• Material shown:
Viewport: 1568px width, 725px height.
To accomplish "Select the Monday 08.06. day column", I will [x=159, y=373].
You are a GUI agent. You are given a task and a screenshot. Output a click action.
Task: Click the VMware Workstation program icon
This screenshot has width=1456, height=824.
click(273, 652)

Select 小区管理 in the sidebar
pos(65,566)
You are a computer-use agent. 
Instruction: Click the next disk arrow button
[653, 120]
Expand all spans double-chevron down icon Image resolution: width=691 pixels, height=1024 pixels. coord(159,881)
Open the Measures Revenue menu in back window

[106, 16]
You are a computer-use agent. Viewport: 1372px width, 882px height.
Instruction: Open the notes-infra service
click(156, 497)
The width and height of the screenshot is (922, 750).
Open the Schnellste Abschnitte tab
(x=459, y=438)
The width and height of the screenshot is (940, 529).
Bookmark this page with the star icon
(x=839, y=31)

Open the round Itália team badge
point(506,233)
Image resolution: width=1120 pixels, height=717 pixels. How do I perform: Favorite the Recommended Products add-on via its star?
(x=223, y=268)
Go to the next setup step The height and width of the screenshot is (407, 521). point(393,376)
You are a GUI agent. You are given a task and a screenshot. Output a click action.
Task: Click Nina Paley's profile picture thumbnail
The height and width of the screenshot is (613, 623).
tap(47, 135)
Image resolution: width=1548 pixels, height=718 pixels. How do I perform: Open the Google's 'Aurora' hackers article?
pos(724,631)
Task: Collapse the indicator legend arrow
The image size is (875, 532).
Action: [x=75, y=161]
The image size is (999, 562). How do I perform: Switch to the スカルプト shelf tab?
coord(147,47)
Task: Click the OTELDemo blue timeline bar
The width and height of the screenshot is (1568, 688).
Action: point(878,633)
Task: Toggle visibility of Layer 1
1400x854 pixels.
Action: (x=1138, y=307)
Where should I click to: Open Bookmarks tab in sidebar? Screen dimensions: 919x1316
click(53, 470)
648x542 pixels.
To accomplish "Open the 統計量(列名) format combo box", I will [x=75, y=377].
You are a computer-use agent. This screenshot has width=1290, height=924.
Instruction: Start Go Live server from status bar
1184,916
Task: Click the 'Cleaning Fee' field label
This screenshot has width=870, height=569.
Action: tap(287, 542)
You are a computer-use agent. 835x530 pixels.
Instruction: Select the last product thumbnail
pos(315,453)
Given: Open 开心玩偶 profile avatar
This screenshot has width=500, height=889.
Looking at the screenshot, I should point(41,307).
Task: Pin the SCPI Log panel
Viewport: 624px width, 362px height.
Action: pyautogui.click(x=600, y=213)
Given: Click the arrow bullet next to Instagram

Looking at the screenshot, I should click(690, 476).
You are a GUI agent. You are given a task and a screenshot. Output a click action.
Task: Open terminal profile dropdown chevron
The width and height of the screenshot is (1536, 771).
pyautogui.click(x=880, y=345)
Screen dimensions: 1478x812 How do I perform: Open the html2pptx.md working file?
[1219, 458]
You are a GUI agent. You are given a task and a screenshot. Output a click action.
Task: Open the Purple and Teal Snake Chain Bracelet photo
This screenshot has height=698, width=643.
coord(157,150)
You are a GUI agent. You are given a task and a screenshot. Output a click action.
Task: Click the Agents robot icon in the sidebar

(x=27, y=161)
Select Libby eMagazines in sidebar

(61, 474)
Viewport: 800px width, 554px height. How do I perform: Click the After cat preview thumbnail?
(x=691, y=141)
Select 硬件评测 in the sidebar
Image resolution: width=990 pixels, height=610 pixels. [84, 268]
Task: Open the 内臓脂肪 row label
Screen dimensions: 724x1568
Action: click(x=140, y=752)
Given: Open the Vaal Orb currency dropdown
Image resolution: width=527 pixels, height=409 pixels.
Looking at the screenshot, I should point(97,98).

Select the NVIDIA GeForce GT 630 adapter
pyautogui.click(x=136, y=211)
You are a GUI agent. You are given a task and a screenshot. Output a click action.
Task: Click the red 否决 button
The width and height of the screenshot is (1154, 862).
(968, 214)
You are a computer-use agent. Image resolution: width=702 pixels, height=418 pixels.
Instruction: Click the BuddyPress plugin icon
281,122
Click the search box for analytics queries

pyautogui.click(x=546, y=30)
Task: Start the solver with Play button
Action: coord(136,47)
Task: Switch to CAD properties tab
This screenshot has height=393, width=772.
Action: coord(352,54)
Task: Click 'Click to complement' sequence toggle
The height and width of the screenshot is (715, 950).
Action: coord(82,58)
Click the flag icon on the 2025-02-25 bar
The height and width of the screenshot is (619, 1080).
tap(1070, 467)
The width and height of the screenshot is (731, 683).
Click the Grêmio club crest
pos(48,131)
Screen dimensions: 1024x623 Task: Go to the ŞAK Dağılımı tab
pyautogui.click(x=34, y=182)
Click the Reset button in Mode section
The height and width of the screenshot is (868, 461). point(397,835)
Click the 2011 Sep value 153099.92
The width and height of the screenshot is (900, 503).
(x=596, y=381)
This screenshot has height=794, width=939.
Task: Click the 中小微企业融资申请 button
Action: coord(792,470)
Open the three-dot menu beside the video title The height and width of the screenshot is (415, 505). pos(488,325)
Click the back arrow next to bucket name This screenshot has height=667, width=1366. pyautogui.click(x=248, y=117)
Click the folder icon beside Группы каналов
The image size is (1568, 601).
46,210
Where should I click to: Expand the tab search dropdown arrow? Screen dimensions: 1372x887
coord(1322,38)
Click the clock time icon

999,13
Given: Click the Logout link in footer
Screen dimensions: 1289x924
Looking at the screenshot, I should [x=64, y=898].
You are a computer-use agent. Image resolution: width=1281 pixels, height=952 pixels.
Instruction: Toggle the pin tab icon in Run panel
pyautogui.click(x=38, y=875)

• Stated goal:
Rewrite the data above, replacing each "computer-use agent" with "desktop agent" and keeping everything else unchanged.

• The completed task:
Viewport: 1568px width, 725px height.
To accomplish "Select the Monday 08.06. day column", I will [x=159, y=373].
You are a GUI agent. You are given a task and a screenshot. Output a click action.
Task: Click the VMware Workstation program icon
This screenshot has width=1456, height=824.
click(273, 652)

Select 小区管理 in the sidebar
pos(65,566)
You are a desktop agent. 
Instruction: Click the next disk arrow button
[653, 120]
Expand all spans double-chevron down icon Image resolution: width=691 pixels, height=1024 pixels. coord(159,881)
Open the Measures Revenue menu in back window

[106, 16]
You are a desktop agent. Viewport: 1372px width, 882px height.
Instruction: Open the notes-infra service
click(156, 497)
The width and height of the screenshot is (922, 750).
Open the Schnellste Abschnitte tab
(x=459, y=438)
The width and height of the screenshot is (940, 529).
Bookmark this page with the star icon
(x=839, y=31)

Open the round Itália team badge
point(506,233)
Image resolution: width=1120 pixels, height=717 pixels. How do I perform: Favorite the Recommended Products add-on via its star?
(x=223, y=268)
Go to the next setup step The height and width of the screenshot is (407, 521). point(393,376)
You are a GUI agent. You are given a task and a screenshot. Output a click action.
Task: Click Nina Paley's profile picture thumbnail
The height and width of the screenshot is (613, 623).
tap(47, 135)
Image resolution: width=1548 pixels, height=718 pixels. How do I perform: Open the Google's 'Aurora' hackers article?
pos(724,631)
Task: Collapse the indicator legend arrow
The image size is (875, 532).
Action: [x=75, y=161]
The image size is (999, 562). How do I perform: Switch to the スカルプト shelf tab?
coord(147,47)
Task: Click the OTELDemo blue timeline bar
The width and height of the screenshot is (1568, 688).
Action: point(878,633)
Task: Toggle visibility of Layer 1
1400x854 pixels.
Action: (x=1138, y=307)
Where should I click to: Open Bookmarks tab in sidebar? Screen dimensions: 919x1316
click(53, 470)
648x542 pixels.
To accomplish "Open the 統計量(列名) format combo box", I will [x=75, y=377].
You are a desktop agent. This screenshot has width=1290, height=924.
Instruction: Start Go Live server from status bar
1184,916
Task: Click the 'Cleaning Fee' field label
This screenshot has width=870, height=569.
Action: tap(287, 542)
You are a desktop agent. 835x530 pixels.
Instruction: Select the last product thumbnail
pos(315,453)
Given: Open 开心玩偶 profile avatar
This screenshot has width=500, height=889.
Looking at the screenshot, I should point(41,307).
Task: Pin the SCPI Log panel
Viewport: 624px width, 362px height.
Action: pyautogui.click(x=600, y=213)
Given: Click the arrow bullet next to Instagram

Looking at the screenshot, I should click(690, 476).
You are a GUI agent. You are given a task and a screenshot. Output a click action.
Task: Open terminal profile dropdown chevron
The width and height of the screenshot is (1536, 771).
pyautogui.click(x=880, y=345)
Screen dimensions: 1478x812 How do I perform: Open the html2pptx.md working file?
[1219, 458]
You are a GUI agent. You are given a task and a screenshot. Output a click action.
Task: Open the Purple and Teal Snake Chain Bracelet photo
This screenshot has height=698, width=643.
coord(157,150)
You are a GUI agent. You are given a task and a screenshot. Output a click action.
Task: Click the Agents robot icon in the sidebar

(x=27, y=161)
Select Libby eMagazines in sidebar

(61, 474)
Viewport: 800px width, 554px height. How do I perform: Click the After cat preview thumbnail?
(x=691, y=141)
Select 硬件评测 in the sidebar
Image resolution: width=990 pixels, height=610 pixels. [84, 268]
Task: Open the 内臓脂肪 row label
Screen dimensions: 724x1568
Action: click(x=140, y=752)
Given: Open the Vaal Orb currency dropdown
Image resolution: width=527 pixels, height=409 pixels.
Looking at the screenshot, I should point(97,98).

Select the NVIDIA GeForce GT 630 adapter
pyautogui.click(x=136, y=211)
You are a GUI agent. You are given a task and a screenshot. Output a click action.
Task: Click the red 否决 button
The width and height of the screenshot is (1154, 862).
(968, 214)
You are a desktop agent. Image resolution: width=702 pixels, height=418 pixels.
Instruction: Click the BuddyPress plugin icon
281,122
Click the search box for analytics queries

pyautogui.click(x=546, y=30)
Task: Start the solver with Play button
Action: coord(136,47)
Task: Switch to CAD properties tab
This screenshot has height=393, width=772.
Action: coord(352,54)
Task: Click 'Click to complement' sequence toggle
The height and width of the screenshot is (715, 950).
Action: coord(82,58)
Click the flag icon on the 2025-02-25 bar
The height and width of the screenshot is (619, 1080).
tap(1070, 467)
The width and height of the screenshot is (731, 683).
Click the Grêmio club crest
pos(48,131)
Screen dimensions: 1024x623 Task: Go to the ŞAK Dağılımı tab
pyautogui.click(x=34, y=182)
Click the Reset button in Mode section
The height and width of the screenshot is (868, 461). point(397,835)
Click the 2011 Sep value 153099.92
The width and height of the screenshot is (900, 503).
(x=596, y=381)
This screenshot has height=794, width=939.
Task: Click the 中小微企业融资申请 button
Action: coord(792,470)
Open the three-dot menu beside the video title The height and width of the screenshot is (415, 505). pos(488,325)
Click the back arrow next to bucket name This screenshot has height=667, width=1366. pyautogui.click(x=248, y=117)
Click the folder icon beside Группы каналов
The image size is (1568, 601).
46,210
Where should I click to: Expand the tab search dropdown arrow? Screen dimensions: 1372x887
coord(1322,38)
Click the clock time icon

999,13
Given: Click the Logout link in footer
Screen dimensions: 1289x924
Looking at the screenshot, I should [x=64, y=898].
You are a desktop agent. Image resolution: width=1281 pixels, height=952 pixels.
Instruction: Toggle the pin tab icon in Run panel
pyautogui.click(x=38, y=875)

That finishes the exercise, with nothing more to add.